A $300 million IPO is not small for Bangladesh by any means. To put this into perspective, the record holder was Shahjalal Bank who had an IPO of $13 million (for a 50% stake). GP's IPO is for a 10% stake. Citibank is the manager to this issue, but there are some funny things happening.
A $300 million IPO (for 10%) would value Grameenphone company at $3 billion. Citi Global Markets (a division of Citigroup) did the valuation in early 2007 when it valued Grameenphone at $3.5 billion. Then it was reduced to $3.2 billion. Is it not funny that Citibank is the manager to the issue while its sister concern does the inflated valuation?
Why Inflated?
Citi Global Markets has not noticed that the playing field has drastically changed from early 2007 to July 2008. Grameenphone's slide continues as its profits continue to decline at an alarming rate. (GP keeps blaming it on fines, but we all know VOiP took a major chunk out of its profits). GP was conveniently valuated at its peak, which right now, they are far from it. Citi Global Markets does the valuation, Citibank picks up the check. Get the drift?

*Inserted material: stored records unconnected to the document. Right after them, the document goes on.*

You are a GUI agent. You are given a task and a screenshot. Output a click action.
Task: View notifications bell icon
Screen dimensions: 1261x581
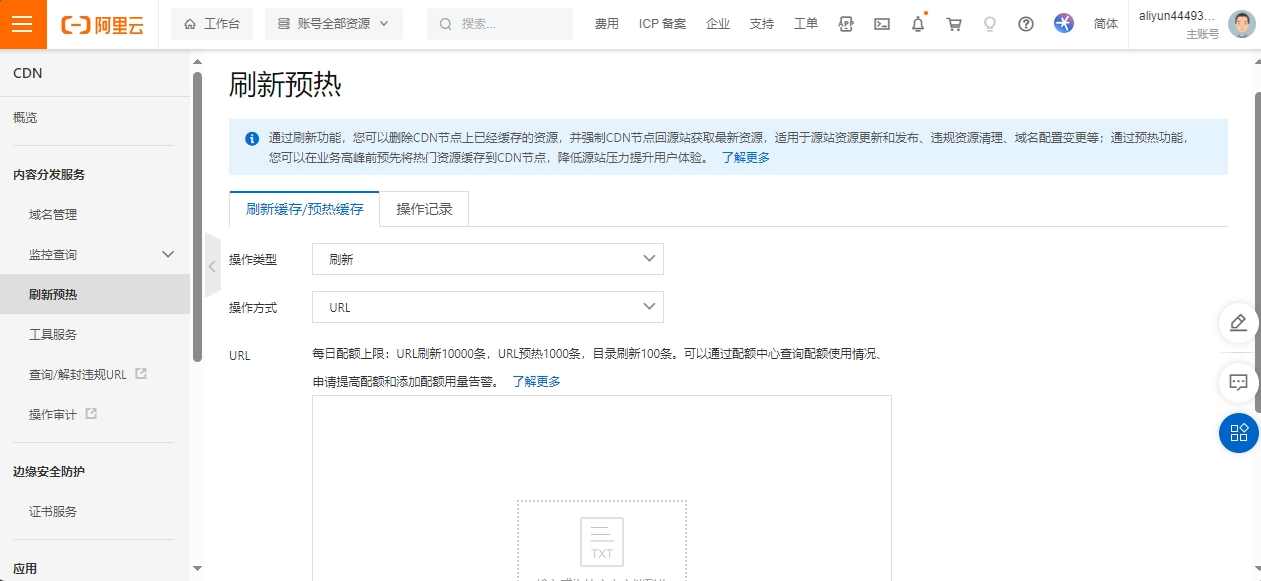tap(917, 24)
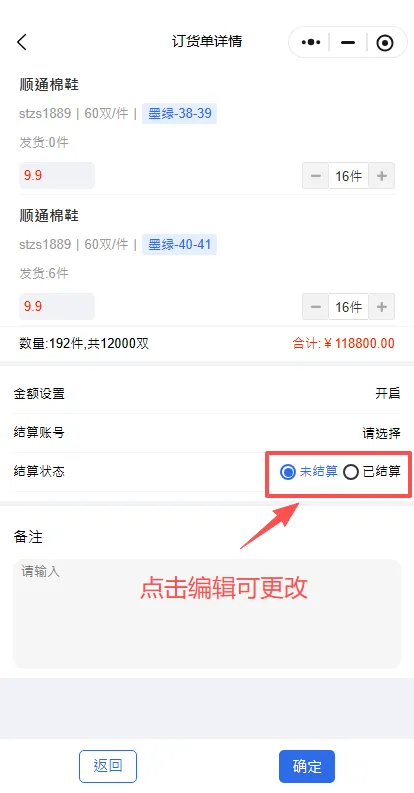Select the 未结算 radio option

pos(309,472)
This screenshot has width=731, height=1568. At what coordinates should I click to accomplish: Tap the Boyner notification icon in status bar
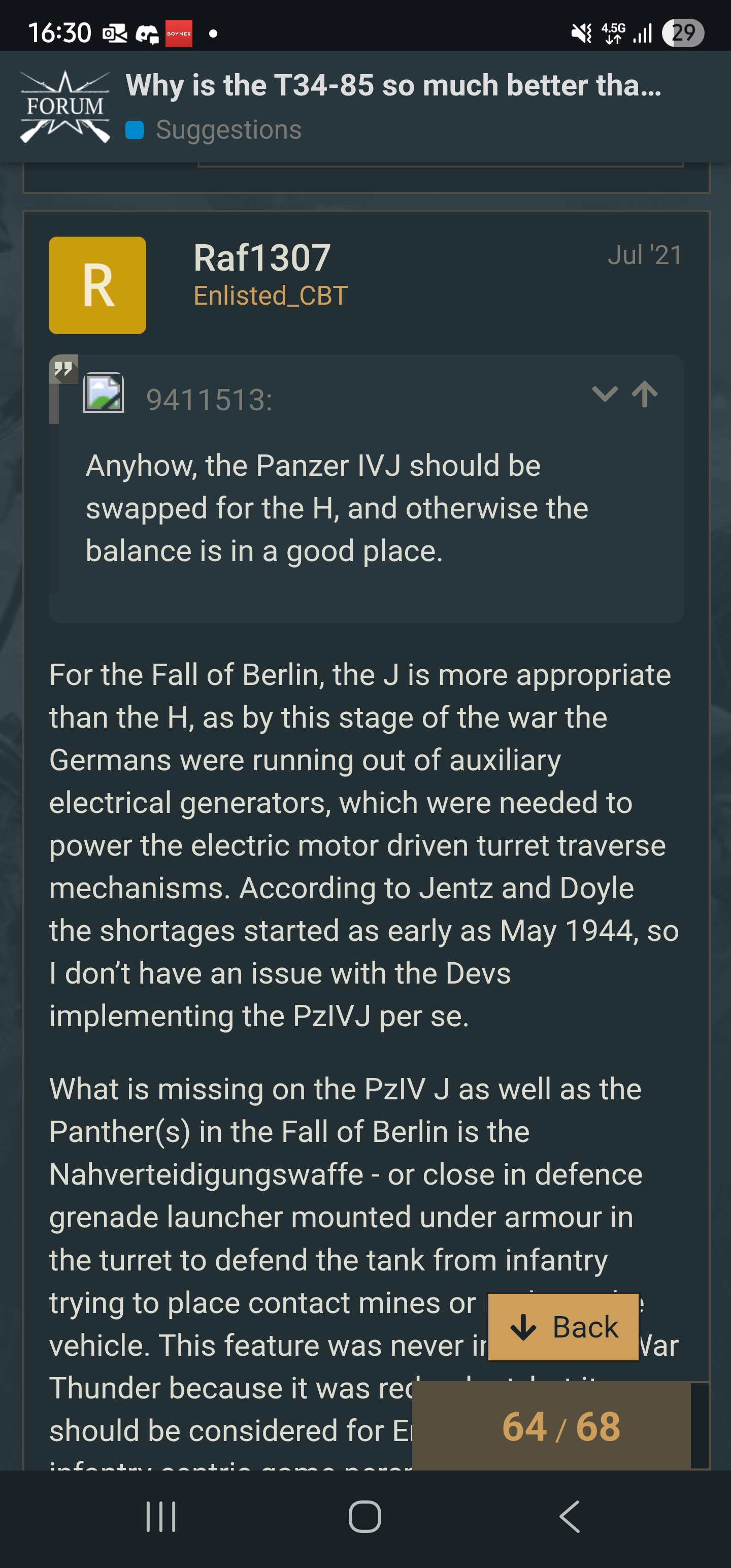pos(179,34)
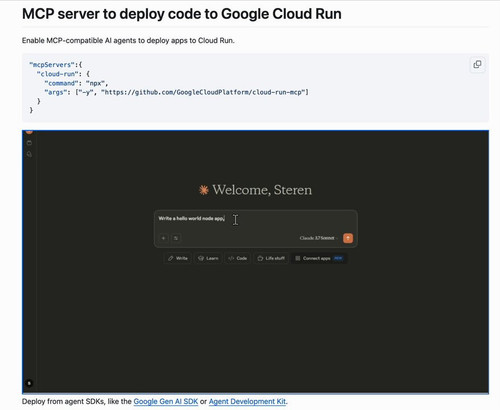Image resolution: width=500 pixels, height=410 pixels.
Task: Open the Agent Development Kit link
Action: coord(247,401)
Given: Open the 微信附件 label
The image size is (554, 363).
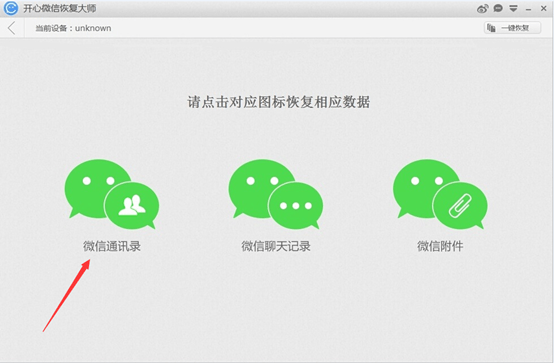Looking at the screenshot, I should pyautogui.click(x=440, y=246).
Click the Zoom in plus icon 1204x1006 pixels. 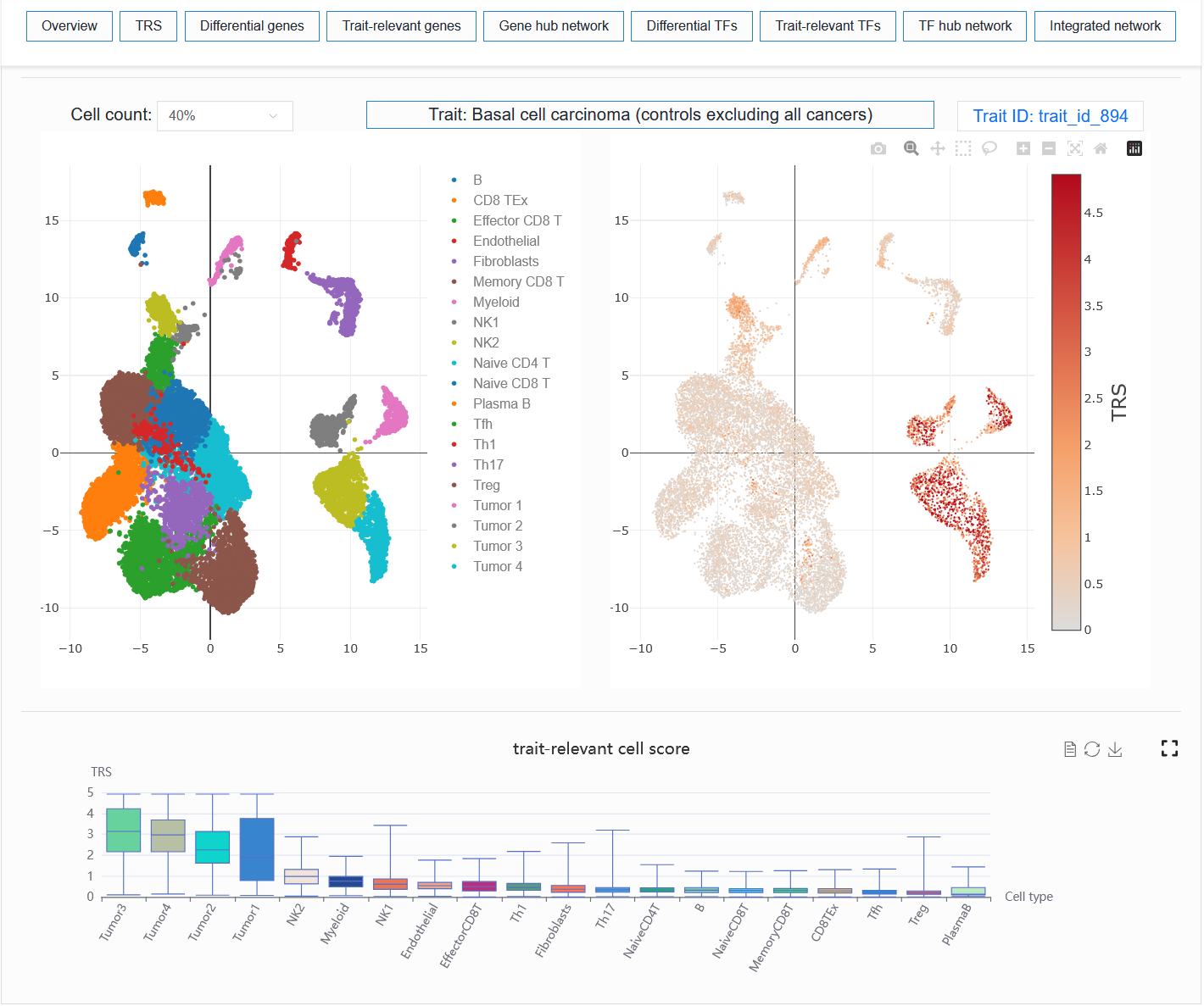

AKtel has a new Tk 1 plan where it shows they are about to get serious. And Orascom's Banglalink is no exception. Orascom seems to have more infrastructure set up globally to rival Telenor's expertise
Strategy of the IPO
Chances are the valuation will stay inflated. Telenor is really smart about the IPO. If any outsider gets hold of 10% of the share, they may raise objection at board meetings. It is especially dangerous if the billionaire patriarch of Orascom, Naguib Swariris, decides to swoop into that 10%. Don't get me wrong, anyone will want that scenario but Swariris has more to gain from this and he will do anything to fight for a board seat (kind of like Carl Icahn).
Swariris is very canny about his deals, which he executes with lightening pace. Telenor wants to prevent this sort of situation by placing a staggering $150 million (HALF of the IPO) into private placement. Chances are its being placed with people they know won't sell.
Its a big IPO, but not much when you factor these precendents.
Immediate Results
All the stocks as a result of this news rebounded. The ugly duckling of the Dhaka Stock Exchange, Mutual Funds even rebounded because 10% of the public IPO would be spread into their hands.
In the long term will the stock market continue to grow? YES, there is $8 billion worth of remittance being sent to Bangladesh. And stock market (usually blue chip stocks) are the best place for these investments.